Full and original article from The Guardian, "The East India Company: The original corporate raiders," William Dalrymple.
DISCUSSION QUESTIONS
PREVIEW: Define the term “joint stock company”
SUMMARY: What is the EIC?
VOCABULARY: How does this article demonstrate mercantilism?
COMPARISON: Compare the EIC to the imperial/state governments that we have investigated in this course.
One of the very first Indian words to enter the English language was the Hindustani slang for plunder: “loot”. According to the Oxford English Dictionary, this word was rarely heard outside the plains of north India until the late 18th century, when it suddenly became a common term across Britain. To understand how and why it took root and flourished in so distant a landscape, one need only visit Powis Castle.
The last hereditary Welsh prince, Owain Gruffydd ap Gwenwynwyn, built Powis Castle (near right) as a craggy fort in the 13th century; the estate was his reward for abandoning Wales to the rule of the English monarchy. But its most spectacular treasures date from a much later period of English conquest and appropriation: Powis is simply awash with loot from India, room after room of…plunder (far right), extracted by the East India Company in the 18th century.
There are more Mughal artifacts stacked in this private house in the Welsh countryside than are on display at any one place in India – even the National Museum in Delhi. The riches include hookahs of burnished gold inlaid with empurpled ebony; superbly inscribed spinels [gems] and jeweled daggers; gleaming rubies the color of pigeon’s blood and scatterings of lizard-green emeralds. There are talwars [curved swords] set with yellow topaz, ornaments of jade and ivory; silken hangings, statues of Hindu gods and coats of elephant armor….
[note: the English word "loot" is derived from the Bengali word for "plunder."]
The Mughal emperor Shah Alam hands a scroll to Robert Clive, the governor of Bengal, which transferred tax collecting rights in Bengal, Bihar and Orissa to the East India Company. (Illustration: Benjamin West (1738–1820)/British Library)
The painting shows a scene from August 1765, when the young Mughal emperor Shah Alam, exiled from Delhi and defeated by East India Company troops, was forced into what we would now call an act of involuntary privatization. The scroll is an order to dismiss his own Mughal revenue officials in Bengal, Bihar and Orissa, and replace them with a set of English traders appointed by Robert Clive – the new governor of Bengal – and the directors of the EIC, who the document describes as “the high and mighty, the noblest of exalted nobles, the chief of illustrious warriors, our faithful servants and sincere well-wishers, worthy of our royal favours, the English Company”. The collecting of Mughal taxes was henceforth subcontracted to a powerful multinational corporation – whose revenue-collecting operations were protected by its own private army.

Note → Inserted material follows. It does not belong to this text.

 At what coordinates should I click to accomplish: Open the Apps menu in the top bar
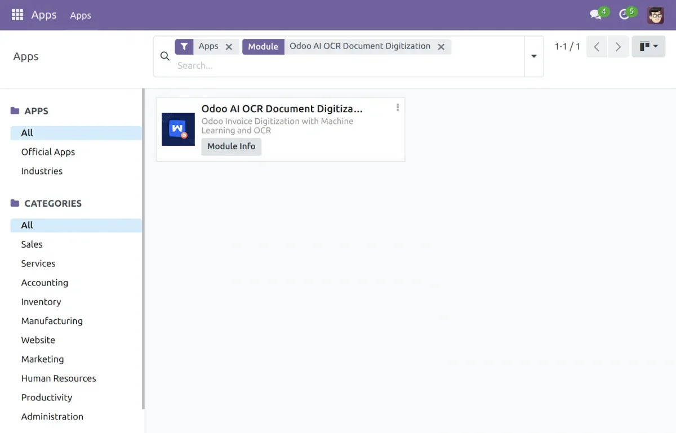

It was at this moment that the East India Company (EIC) ceased to be a conventional corporation, trading and silks and spices, and became something much more unusual. Within a few years, 250 company clerks backed by the military force of 20,000 locally recruited Indian soldiers had become the effective rulers of Bengal. An international corporation was transforming itself into an aggressive colonial power [see map of territory controlled by the EIC].

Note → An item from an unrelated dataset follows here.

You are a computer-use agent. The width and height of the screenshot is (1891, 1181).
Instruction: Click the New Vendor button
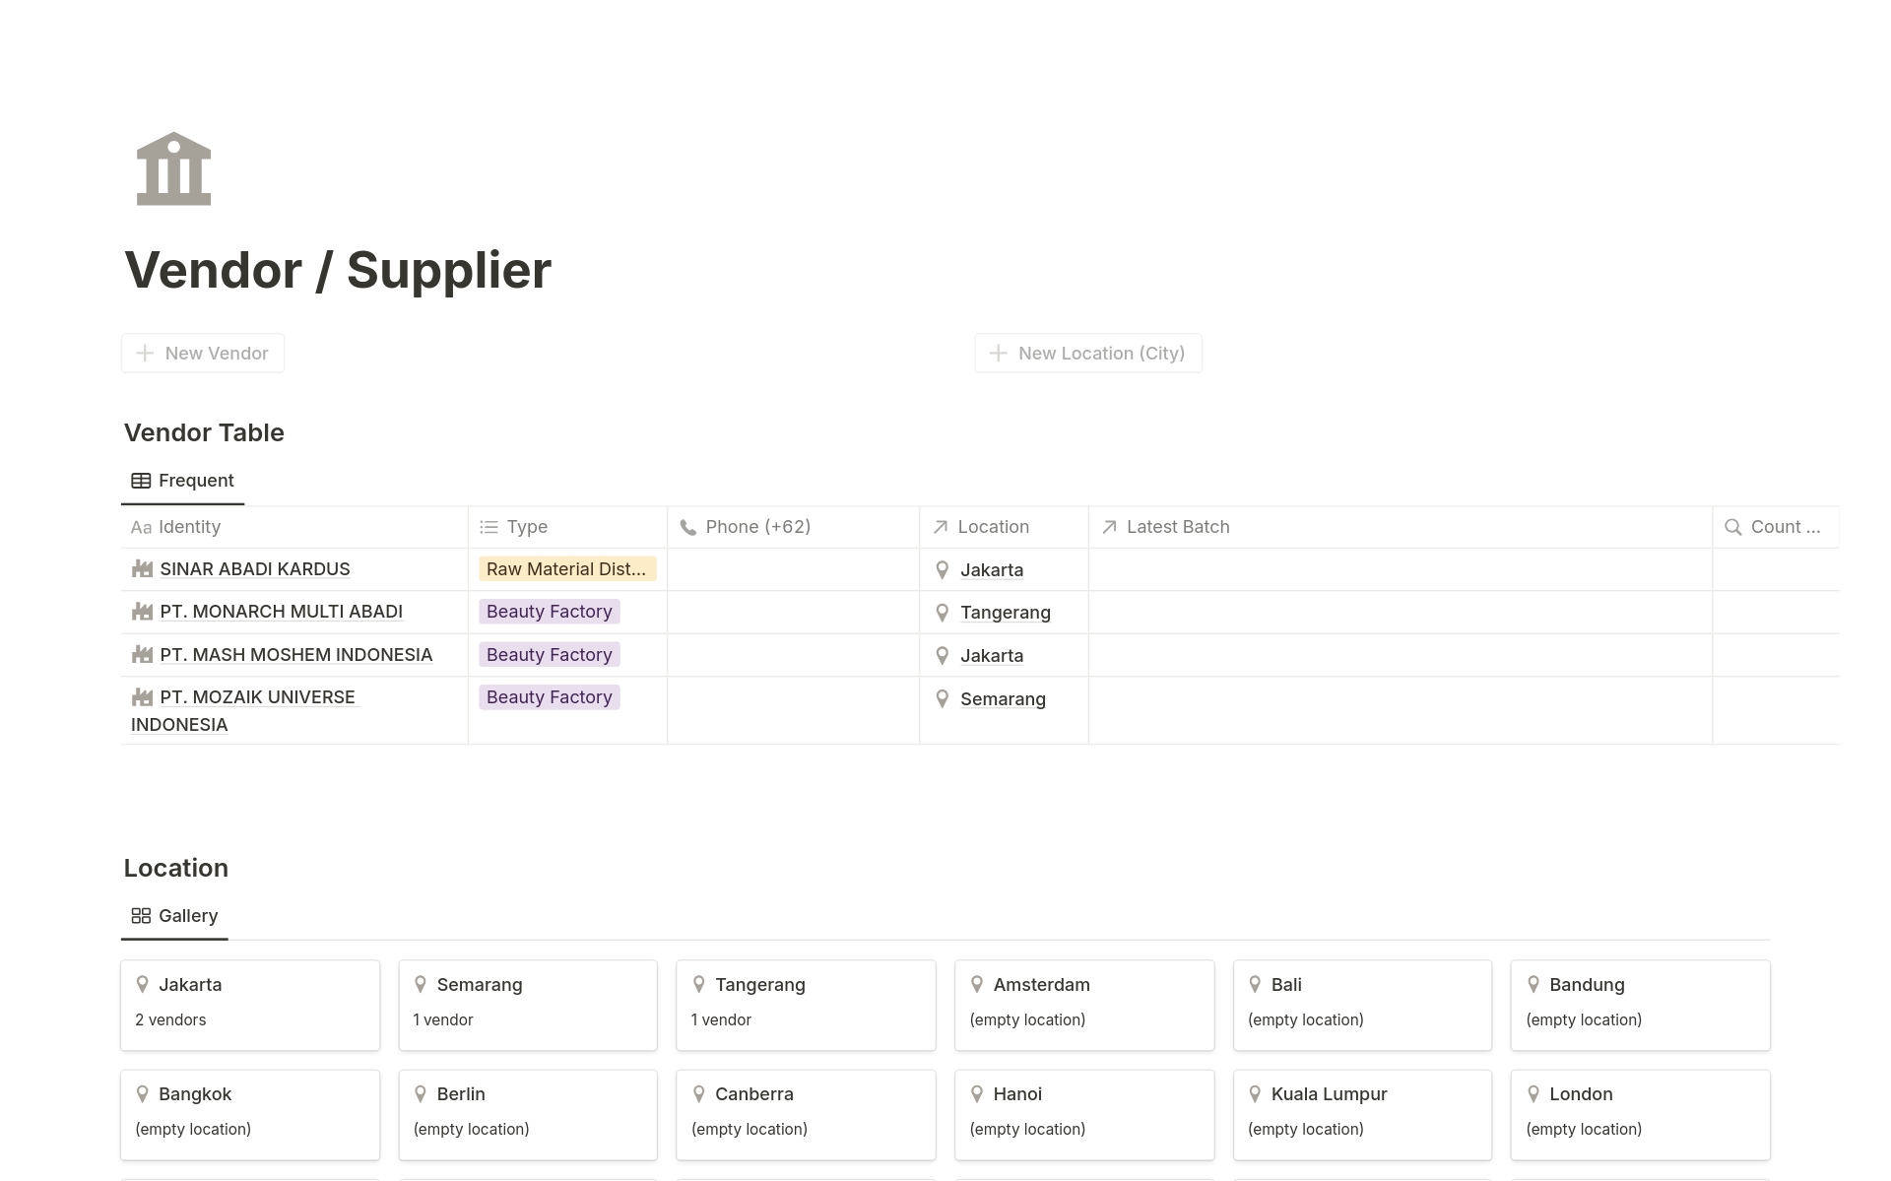point(202,353)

Using its rapidly growing security force – its army had grown to 260,000 men by 1803 – it swiftly subdued and seized an entire subcontinent. Astonishingly, this took less than half a century. The first serious territorial conquests began in Bengal in 1756; 47 years later, the company’s reach extended as far north as the Mughal capital of Delhi, and almost all of India south of that city was by then effectively ruled from a boardroom in the City of London. “What honour is left to us?” asked a Mughal official named Narayan Singh, shortly after 1765, “when we have to take orders from a handful of traders who have not yet learned to wash their bottoms?”

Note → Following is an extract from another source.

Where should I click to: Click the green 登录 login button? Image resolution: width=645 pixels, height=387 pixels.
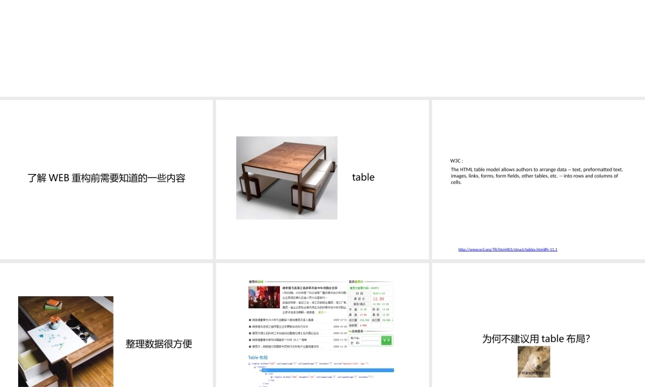pos(386,341)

We still talk about the British conquering India, but that phrase disguises a more sinister reality. It was not the British government that seized India at the end of the 18th century, but a dangerously unregulated private company headquartered in one small office, five windows wide, in London, and managed in India by an unstable sociopath – Robert Clive (see right).
In many ways the EIC was a model of corporate efficiency: 100 years into its history, it had only 35 permanent employees in its head office. Nevertheless, that skeleton staff executed a corporate coup unparalleled in history: the military conquest, subjugation and plunder of vast tracts of southern Asia. It almost certainly remains the supreme act of corporate violence in world history. For all the power wielded today by the world’s largest corporations – whether ExxonMobil, Walmart or Google – they are tame beasts compared with the ravaging territorial appetites of the militarized East India Company. Yet if history shows anything, it is that in the intimate dance between the power of the state and that of the corporation, while the latter can be regulated, it will use all the resources in its power to resist.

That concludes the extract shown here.